Cursors and concurrency

  • Hi guys,

    I have a stored procedure which contains a cursor to loop through a queue (The queue is just a plain table).

    Each item in the queue has a Status and is only picked up by the cursor if the Status is 'PENDING'. For each 'PENDING' row, the cursor will loop through and update the status to 'EXECUTING' and then 'SUCCESSFUL' upon completion.

    Also, each item in the queue has a dependency on the item before it so the execution will first check to see if the preceding item has successfully been executed.

    Here is the cursor section of my stored proc:

    DECLARE @ID int

    DECLARE @status varchar(50)

    DECLARE @CommandText VARCHAR(200)

    DECLARE @command varchar(200)

    DECLARE myCursor CURSOR FAST_FORWARD FOR SELECT A.ID, A.Status, A.CommandText, A.PreviousQueueID

    FROM dbo.Queue A

    WHERE A.Status = 'PENDING'

    ORDER BY A.ID

    OPEN myCursor

    FETCH NEXT FROM myCursor INTO @ID

    ,@Status

    ,@CommandText

    ,@PreviousQueueID

    WHILE @@FETCH_STATUS = 0

    BEGIN

    IF @status = 'PENDING'

    BEGIN

    IF @PreviousQueueId >= 0

    BEGIN

    IF EXISTS( SELECT 1

    FROM dbo.Queue

    WHERE ID = @PreviousQueueId

    AND Status = 'SUCCESSFUL')

    BEGIN

    UPDATE dbo.Queue

    SET Status = 'EXECUTING'

    WHERE ID = @ID

    BEGIN TRY

    SET @command = 'EXEC' + @CommandText

    EXEC SP_EXECUTESQL @command

    UPDATE dbo.Queue

    SET Status = 'SUCCESSFUL'

    WHERE ID = @ID

    END TRY

    BEGIN CATCH

    UPDATE dbo.Queue

    SET Status = 'FAILED'

    WHERE ID = @ID

    END CATCH

    END

    END

    END

    FETCH NEXT FROM myCursor INTO@ID

    ,@Status

    ,@CommandText

    ,@PreviousQueueID

    END

    CLOSE myCursor

    DEALLOCATE myCursor

    My problem is about concurrency and how to manage any race conditions when say there are 2 sessions that are both executing this stored proc. It could end up that the same item will get executed twice, once by each session.
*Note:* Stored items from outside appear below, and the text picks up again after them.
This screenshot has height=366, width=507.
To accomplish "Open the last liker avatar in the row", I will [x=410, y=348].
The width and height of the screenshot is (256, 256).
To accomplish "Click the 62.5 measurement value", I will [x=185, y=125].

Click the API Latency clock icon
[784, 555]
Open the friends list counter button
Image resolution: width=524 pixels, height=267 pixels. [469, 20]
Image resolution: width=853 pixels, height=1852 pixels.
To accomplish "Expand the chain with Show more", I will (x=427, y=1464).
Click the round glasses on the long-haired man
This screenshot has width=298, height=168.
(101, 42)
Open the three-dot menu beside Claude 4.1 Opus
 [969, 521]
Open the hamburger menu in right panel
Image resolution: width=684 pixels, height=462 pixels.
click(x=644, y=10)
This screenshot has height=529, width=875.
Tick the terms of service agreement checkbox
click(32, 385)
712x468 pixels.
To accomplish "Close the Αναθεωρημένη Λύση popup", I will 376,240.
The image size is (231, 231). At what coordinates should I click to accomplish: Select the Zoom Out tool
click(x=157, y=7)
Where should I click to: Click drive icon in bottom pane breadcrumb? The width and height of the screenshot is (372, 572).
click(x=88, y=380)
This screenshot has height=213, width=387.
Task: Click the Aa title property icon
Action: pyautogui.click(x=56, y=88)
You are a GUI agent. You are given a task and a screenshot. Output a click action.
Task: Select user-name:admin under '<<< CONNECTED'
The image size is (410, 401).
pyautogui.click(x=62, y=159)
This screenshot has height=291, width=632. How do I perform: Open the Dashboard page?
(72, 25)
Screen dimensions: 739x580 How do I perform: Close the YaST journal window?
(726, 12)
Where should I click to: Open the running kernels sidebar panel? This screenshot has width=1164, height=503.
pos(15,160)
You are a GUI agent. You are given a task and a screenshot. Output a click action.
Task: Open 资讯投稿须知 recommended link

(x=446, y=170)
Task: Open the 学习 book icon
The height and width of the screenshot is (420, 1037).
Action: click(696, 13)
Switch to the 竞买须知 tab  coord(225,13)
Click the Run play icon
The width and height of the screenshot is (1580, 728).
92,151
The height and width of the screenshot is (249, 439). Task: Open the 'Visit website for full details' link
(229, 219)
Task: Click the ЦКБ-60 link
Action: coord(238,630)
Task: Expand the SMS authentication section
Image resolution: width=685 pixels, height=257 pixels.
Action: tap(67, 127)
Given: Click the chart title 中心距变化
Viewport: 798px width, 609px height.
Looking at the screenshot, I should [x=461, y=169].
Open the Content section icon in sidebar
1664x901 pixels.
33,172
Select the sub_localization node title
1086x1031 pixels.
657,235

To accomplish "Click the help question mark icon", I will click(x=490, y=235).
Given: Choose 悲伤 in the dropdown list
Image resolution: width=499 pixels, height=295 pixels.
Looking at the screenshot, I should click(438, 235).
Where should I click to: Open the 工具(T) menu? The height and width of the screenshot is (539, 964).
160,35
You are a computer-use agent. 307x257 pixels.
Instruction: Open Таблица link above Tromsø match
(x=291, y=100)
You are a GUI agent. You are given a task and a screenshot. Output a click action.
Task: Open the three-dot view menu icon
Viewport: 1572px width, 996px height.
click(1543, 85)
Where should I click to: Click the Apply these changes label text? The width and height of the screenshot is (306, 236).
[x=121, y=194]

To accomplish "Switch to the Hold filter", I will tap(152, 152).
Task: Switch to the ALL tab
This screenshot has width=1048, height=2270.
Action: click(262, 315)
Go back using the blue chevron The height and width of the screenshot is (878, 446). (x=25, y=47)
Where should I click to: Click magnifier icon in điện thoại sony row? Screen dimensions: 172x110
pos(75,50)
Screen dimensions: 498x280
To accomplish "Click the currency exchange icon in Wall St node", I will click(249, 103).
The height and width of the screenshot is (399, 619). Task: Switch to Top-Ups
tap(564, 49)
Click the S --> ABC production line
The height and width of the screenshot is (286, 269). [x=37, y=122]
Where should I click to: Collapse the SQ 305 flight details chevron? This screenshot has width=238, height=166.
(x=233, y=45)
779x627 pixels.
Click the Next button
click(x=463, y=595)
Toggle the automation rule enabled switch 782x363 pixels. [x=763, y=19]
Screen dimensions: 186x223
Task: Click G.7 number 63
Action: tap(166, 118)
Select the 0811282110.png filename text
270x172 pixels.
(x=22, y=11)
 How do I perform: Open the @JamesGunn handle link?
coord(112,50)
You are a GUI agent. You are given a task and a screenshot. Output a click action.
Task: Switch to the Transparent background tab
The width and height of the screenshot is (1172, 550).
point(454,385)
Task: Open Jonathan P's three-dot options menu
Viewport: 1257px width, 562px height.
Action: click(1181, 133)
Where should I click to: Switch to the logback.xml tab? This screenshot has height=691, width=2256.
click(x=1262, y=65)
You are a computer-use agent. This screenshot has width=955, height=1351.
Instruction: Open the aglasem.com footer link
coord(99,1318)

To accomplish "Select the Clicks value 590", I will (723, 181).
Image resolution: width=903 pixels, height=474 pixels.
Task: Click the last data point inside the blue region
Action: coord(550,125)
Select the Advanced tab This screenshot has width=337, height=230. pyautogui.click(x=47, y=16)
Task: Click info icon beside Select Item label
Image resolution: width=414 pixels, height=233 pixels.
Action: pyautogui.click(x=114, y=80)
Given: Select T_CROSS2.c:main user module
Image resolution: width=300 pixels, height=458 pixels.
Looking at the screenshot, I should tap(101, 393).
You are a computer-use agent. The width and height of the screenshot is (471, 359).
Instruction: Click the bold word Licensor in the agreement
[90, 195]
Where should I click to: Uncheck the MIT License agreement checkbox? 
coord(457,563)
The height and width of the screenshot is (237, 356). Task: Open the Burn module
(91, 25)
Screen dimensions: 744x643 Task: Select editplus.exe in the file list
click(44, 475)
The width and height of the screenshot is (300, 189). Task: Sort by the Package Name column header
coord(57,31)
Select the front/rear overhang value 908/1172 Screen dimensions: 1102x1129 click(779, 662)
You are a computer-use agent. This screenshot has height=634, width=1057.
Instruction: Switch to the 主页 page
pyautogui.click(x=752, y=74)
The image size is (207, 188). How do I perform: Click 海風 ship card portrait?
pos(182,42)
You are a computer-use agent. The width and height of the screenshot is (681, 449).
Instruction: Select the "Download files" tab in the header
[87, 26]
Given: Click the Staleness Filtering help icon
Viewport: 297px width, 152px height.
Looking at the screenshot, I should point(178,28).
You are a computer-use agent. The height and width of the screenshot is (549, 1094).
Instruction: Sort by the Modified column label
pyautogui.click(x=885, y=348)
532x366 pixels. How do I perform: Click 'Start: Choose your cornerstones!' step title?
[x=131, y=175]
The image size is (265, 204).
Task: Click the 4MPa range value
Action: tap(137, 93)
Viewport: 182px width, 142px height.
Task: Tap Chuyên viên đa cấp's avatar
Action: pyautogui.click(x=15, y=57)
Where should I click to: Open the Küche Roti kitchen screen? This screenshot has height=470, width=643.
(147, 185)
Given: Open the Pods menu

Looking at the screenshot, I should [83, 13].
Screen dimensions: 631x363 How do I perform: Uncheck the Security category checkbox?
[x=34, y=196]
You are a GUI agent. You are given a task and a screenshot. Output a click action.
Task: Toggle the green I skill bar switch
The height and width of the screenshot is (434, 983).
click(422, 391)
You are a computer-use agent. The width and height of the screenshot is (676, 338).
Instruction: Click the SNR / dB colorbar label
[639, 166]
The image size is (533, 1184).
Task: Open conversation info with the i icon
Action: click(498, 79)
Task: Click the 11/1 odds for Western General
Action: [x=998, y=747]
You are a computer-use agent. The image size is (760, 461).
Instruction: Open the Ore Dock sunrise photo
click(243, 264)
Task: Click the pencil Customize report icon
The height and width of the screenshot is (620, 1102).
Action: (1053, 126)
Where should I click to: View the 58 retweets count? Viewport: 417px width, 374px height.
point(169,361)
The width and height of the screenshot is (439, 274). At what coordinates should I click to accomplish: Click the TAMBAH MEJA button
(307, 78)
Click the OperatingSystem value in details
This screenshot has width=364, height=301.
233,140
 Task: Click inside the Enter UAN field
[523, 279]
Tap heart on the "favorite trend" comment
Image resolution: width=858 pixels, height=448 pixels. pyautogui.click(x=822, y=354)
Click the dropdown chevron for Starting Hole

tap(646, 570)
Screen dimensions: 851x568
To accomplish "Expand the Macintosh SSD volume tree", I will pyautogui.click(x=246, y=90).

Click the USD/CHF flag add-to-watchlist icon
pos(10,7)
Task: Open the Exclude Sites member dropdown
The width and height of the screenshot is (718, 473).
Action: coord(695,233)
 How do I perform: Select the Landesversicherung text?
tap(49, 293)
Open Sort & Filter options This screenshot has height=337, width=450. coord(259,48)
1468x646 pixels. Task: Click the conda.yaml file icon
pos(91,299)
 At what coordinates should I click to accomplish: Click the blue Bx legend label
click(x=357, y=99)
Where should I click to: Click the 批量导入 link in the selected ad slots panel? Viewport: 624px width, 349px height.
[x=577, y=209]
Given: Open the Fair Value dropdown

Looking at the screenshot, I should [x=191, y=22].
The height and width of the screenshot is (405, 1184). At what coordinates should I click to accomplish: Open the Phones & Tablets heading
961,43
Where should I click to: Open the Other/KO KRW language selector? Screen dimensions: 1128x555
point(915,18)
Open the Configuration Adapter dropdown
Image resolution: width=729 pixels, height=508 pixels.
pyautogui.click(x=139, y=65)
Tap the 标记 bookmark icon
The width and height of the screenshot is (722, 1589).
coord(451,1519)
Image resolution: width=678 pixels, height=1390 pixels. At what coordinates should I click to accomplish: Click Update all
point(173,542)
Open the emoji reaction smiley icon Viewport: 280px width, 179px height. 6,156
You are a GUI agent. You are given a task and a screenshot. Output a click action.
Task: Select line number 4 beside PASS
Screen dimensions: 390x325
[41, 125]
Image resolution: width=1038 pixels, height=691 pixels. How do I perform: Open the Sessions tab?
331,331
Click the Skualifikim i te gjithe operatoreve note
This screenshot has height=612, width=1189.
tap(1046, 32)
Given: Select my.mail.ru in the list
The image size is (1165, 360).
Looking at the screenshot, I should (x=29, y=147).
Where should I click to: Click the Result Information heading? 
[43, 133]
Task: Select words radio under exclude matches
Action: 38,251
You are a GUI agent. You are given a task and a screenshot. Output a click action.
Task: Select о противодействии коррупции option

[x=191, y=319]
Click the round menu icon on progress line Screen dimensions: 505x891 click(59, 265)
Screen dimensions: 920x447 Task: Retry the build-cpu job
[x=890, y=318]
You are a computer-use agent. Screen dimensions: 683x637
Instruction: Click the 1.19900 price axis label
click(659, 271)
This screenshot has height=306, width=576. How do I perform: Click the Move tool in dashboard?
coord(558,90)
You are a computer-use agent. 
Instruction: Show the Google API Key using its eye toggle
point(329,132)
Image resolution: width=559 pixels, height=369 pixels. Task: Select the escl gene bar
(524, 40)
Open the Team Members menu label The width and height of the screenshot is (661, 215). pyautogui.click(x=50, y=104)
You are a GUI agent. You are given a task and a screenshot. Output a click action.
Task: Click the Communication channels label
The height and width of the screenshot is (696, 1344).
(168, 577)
    For example, there are 3 items in the queue. The following scenrio could happen:

    Session1: Cursor picks up all 3 items and update 1st item to EXECUTING

    Session2: Picks up only 2 items since the 1st one is already in EXECUTING status.

    Session1: Completes exectution of 1st item and sets status to SUCCESSFUL. Fetches the 2nd item, tests if 1st item is successful, and starts executing 2nd item.

    Session2: Inspects 2nd item and tests to see if its prior item has been successfully completed. Since 1st item has SUCCESSFUL status, then session2 will also start executing 2nd item.

    As you can see, 2nd item is being executed twice which I don't want.

    How can the above scenario be prevented? I can't figure out if I need to do some sort of locking or not.

    Please help.

    Thanks.

  • First of all you can have a look at your cursor type. FAST_FORWARD means your cursor will fetch all rows in one go, then to feed them one row at a time to your code. You will need some sort of a DYNAMIC cursor so that with each fetch the actual state of the table in the database is re-read.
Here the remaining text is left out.